Photo qui coiffe le billet : La Messe sur l’Île du Chef Lac Temiskaming. Charles Alfred Marie Paradis, 1887. Bibliothèque et Archives Canada, 2937770.

Un texte de Guillaume Marcotte, historien

Le 14 octobre 1924, l’abbé Armand Fugère célébrait la première messe à Rouyn. Mais était-ce le premier prêtre à être vu dans les environs immédiats de la future ville? Il faut plutôt remonter quelque 86 années plus tôt pour y trouver le canot du missionnaire Louis Charles Lefebvre de Bellefeuille : le premier prêtre à être passé par ici…
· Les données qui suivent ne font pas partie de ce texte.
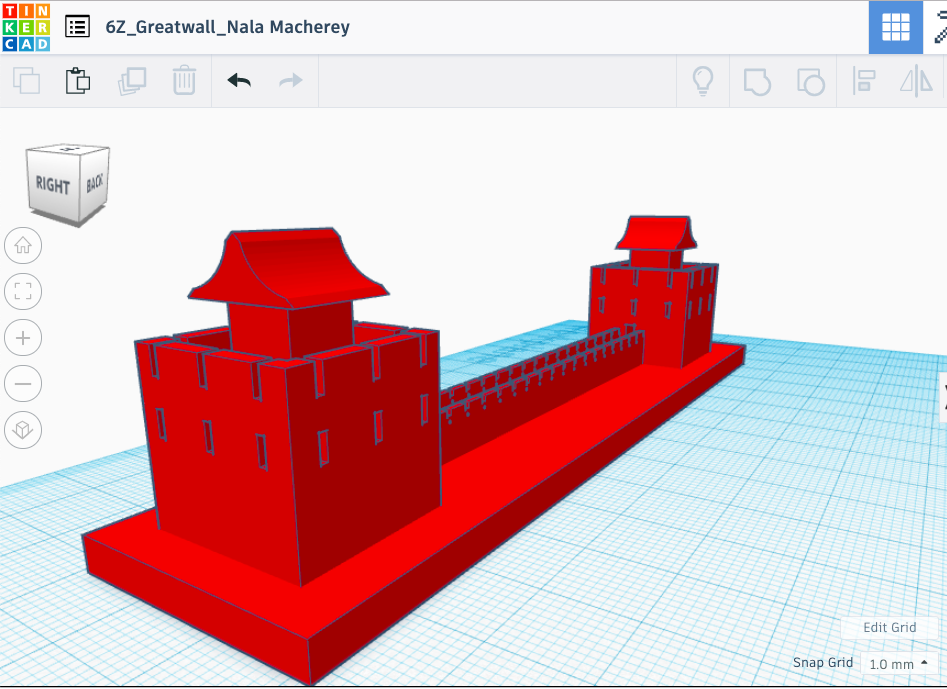This screenshot has height=689, width=947.
Task: Undo the last action
Action: [239, 81]
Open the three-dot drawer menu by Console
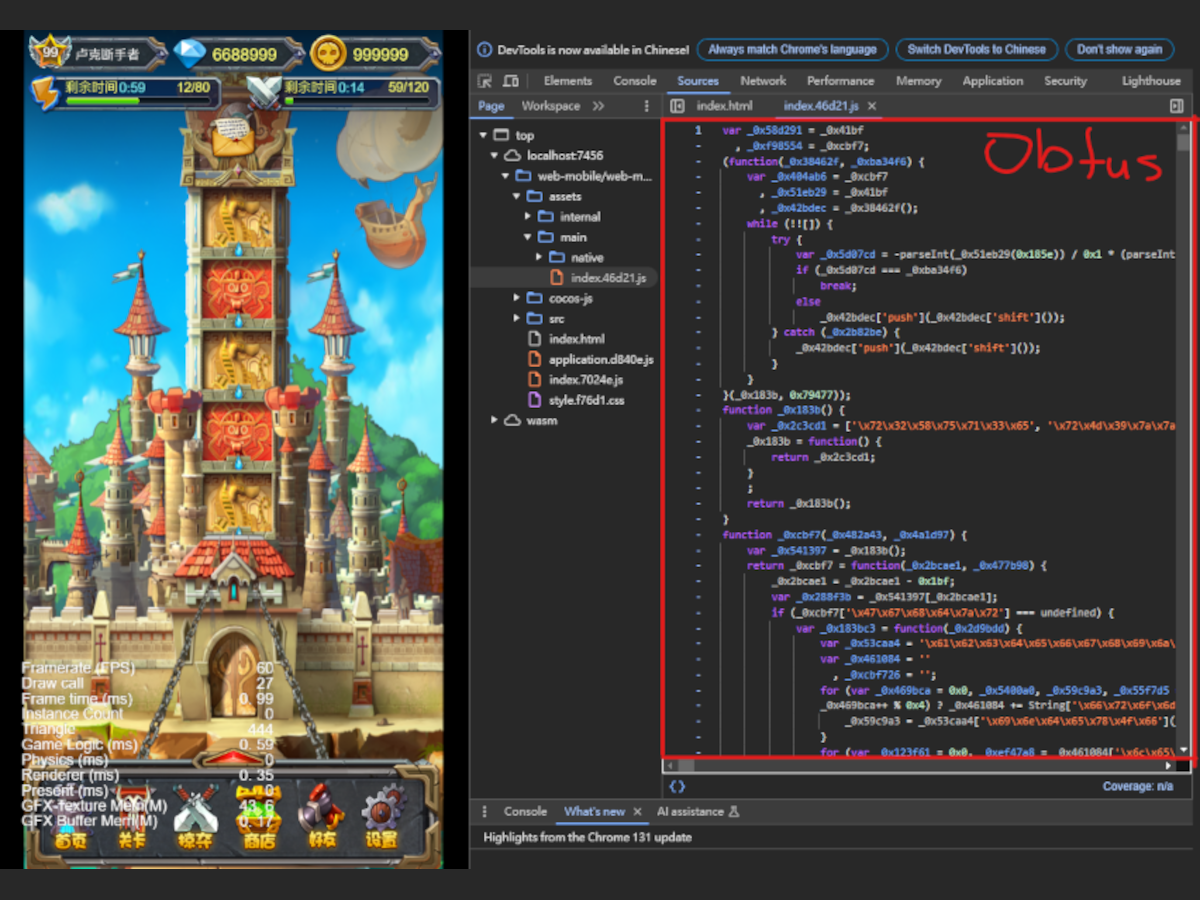Viewport: 1200px width, 900px height. coord(485,812)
Dans le premier tiers du XIXe siècle, le Bas-Canada a connu une remontée du projet missionnaire catholique, lié de près aux campagnes de tempérance et au mouvement ultramontain, désireux de redonner une place politique dominante à l’Église et à la foi catholique au sein de la société canadienne. C’est dans ce contexte que l’évêque de Montréal, Monseigneur Lartigue, décida en 1836 d’envoyer des prêtres missionnaires au nord de son diocèse pour convertir les Anicinabek à la foi catholique. C’est le père sulpicien Louis Charles Lefebvre de Bellefeuille qui héritera de cette tâche. Le secteur de l’actuelle ville de Rouyn-Noranda faisait alors partie de ce diocèse de Montréal, nouvellement créé, qui s’étendait jusqu’à la ligne de partage des eaux en Abitibi, dans les terres humides ou rocailleuses en amont de la rivière Kinojévis.

Jean-Jacques Lartigue, premier évêque de Montréal, J.E. Livernois photo, Québec [ca. 1830]. Source : Bibliothèque et Archives nationales du Québec, Fonds J. E. Livernois Ltée – BAnQ Québec, P560,S2,D1,P639.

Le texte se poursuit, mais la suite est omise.